> _Material for the task_
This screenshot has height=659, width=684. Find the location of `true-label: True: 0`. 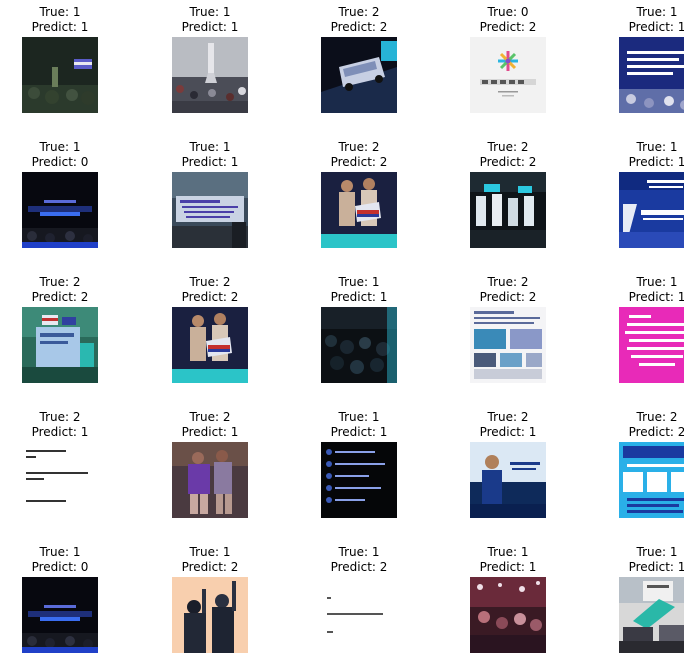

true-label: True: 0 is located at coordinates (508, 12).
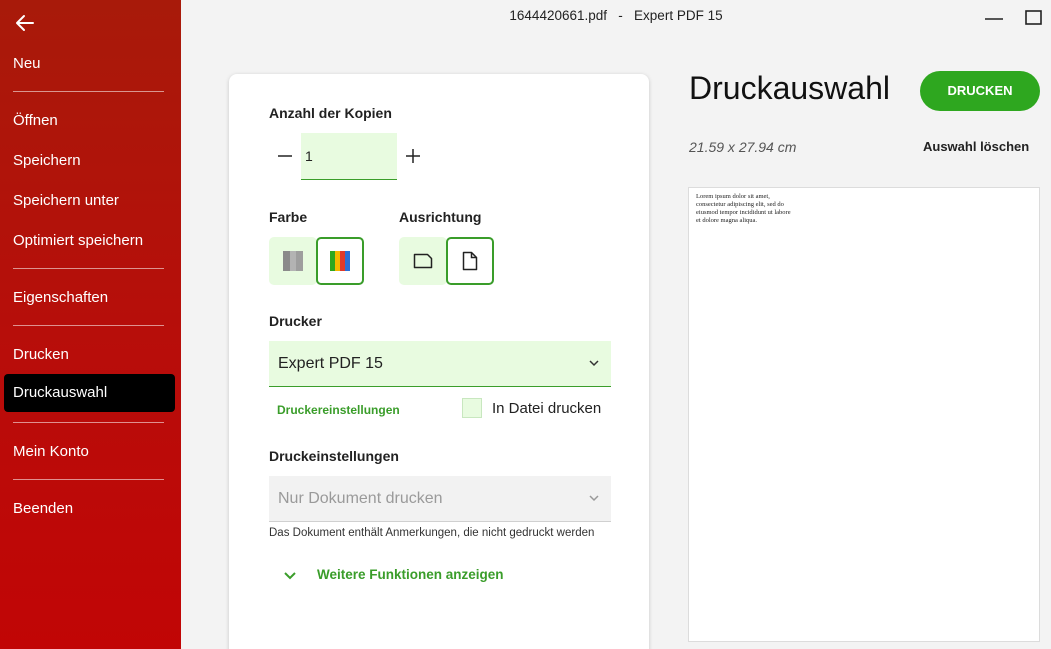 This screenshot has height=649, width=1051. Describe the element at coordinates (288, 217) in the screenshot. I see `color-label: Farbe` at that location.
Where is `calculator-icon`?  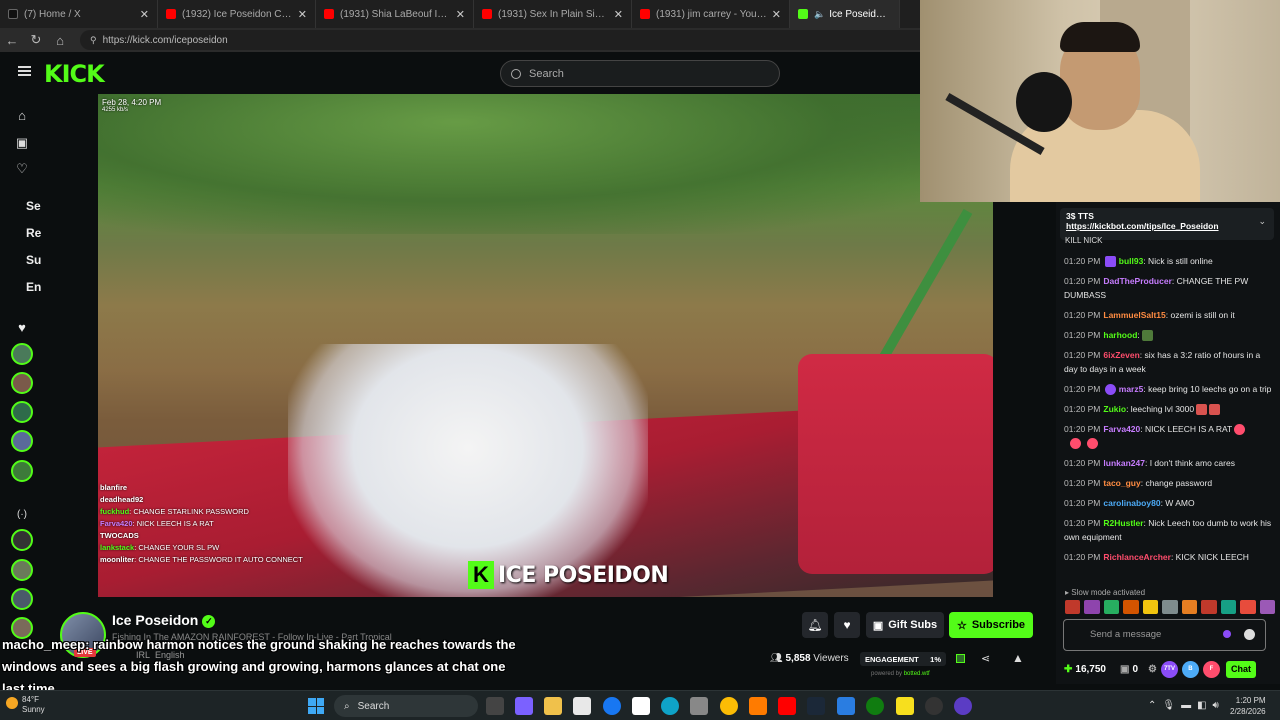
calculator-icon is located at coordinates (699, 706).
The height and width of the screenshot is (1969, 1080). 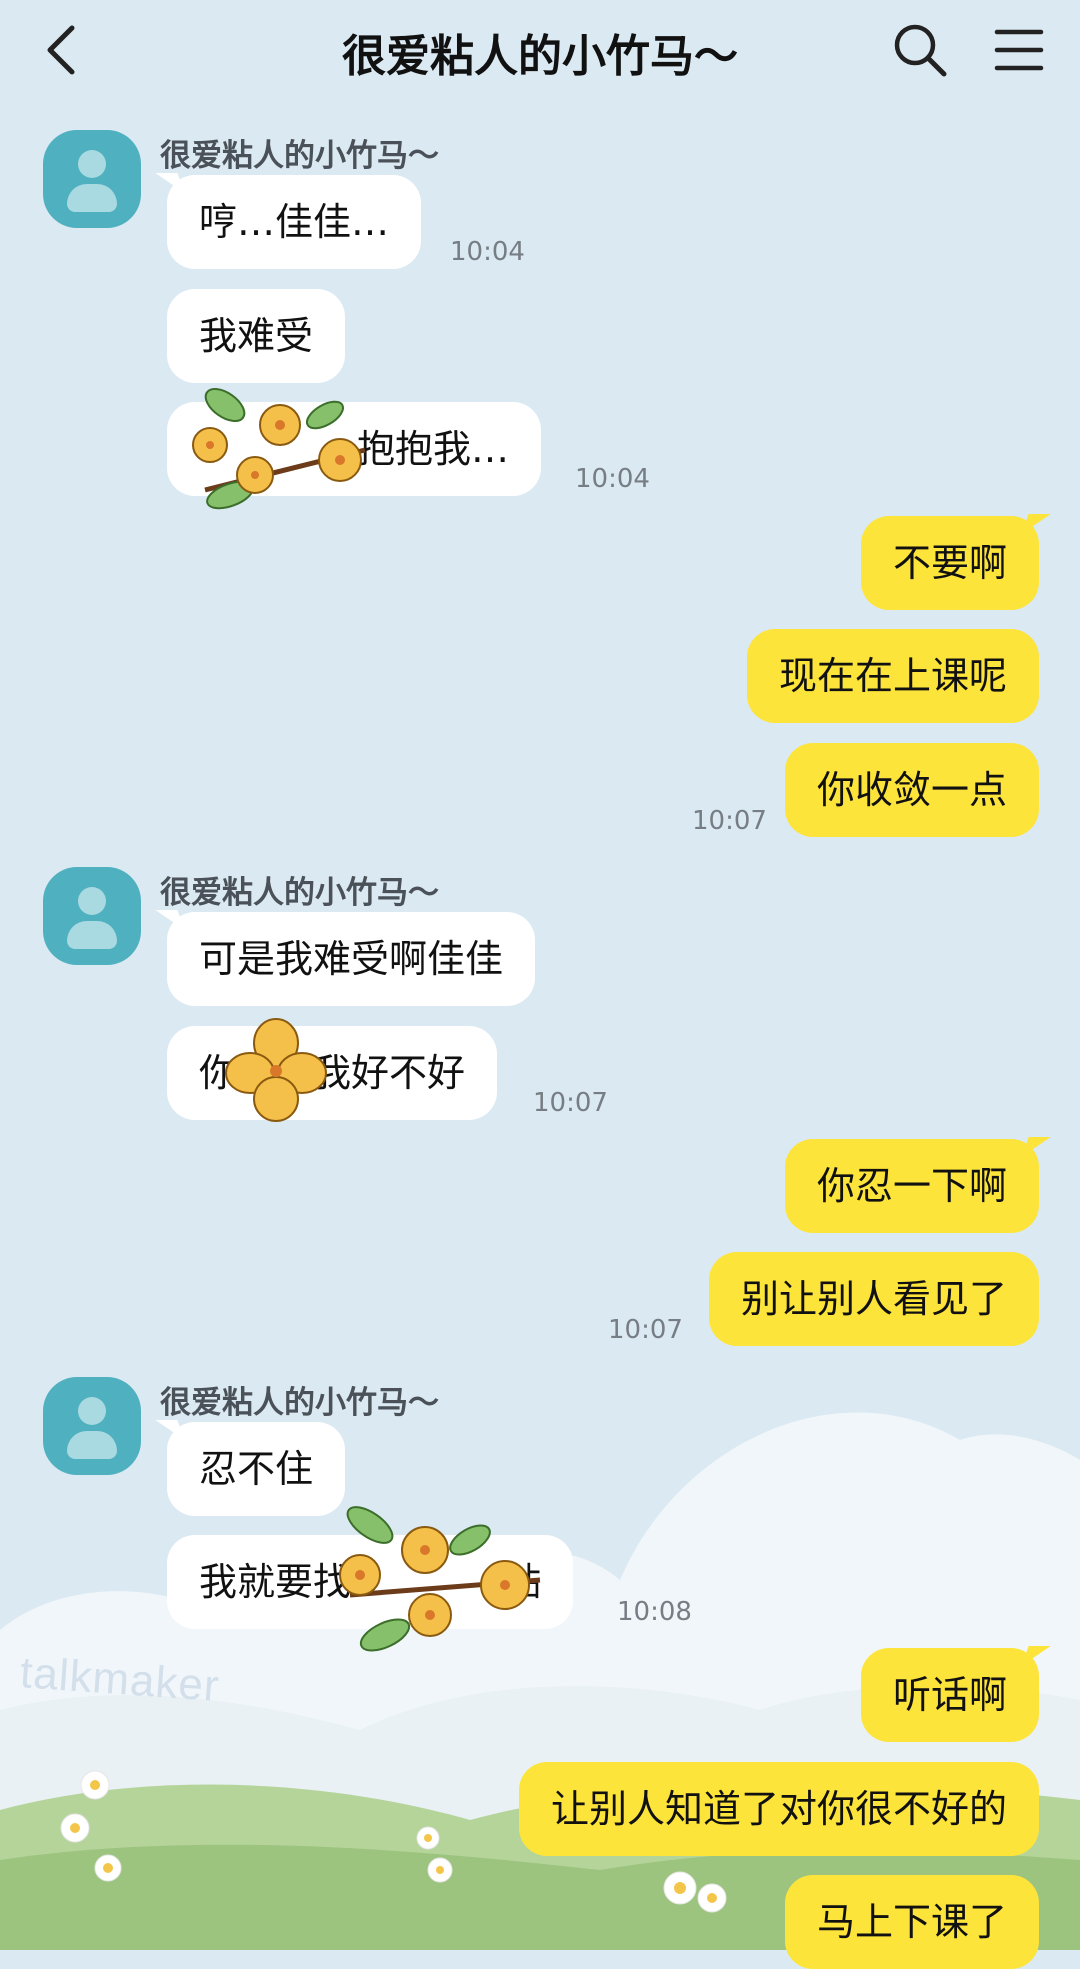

> _Exercise_
Present every line of the items above as a numbered list, skipping any blank lines. Leave the pictures out of your answer.

> _Response_
1. This screenshot has height=659, width=684. Find the location of `true-label: True: 0`. 
2. true-label: True: 0 is located at coordinates (508, 12).
3.  This screenshot has height=649, width=1051. Describe the element at coordinates (288, 217) in the screenshot. I see `color-label: Farbe` at that location.
4. Where is `calculator-icon`?  
5. calculator-icon is located at coordinates (699, 706).
6. The height and width of the screenshot is (1969, 1080). 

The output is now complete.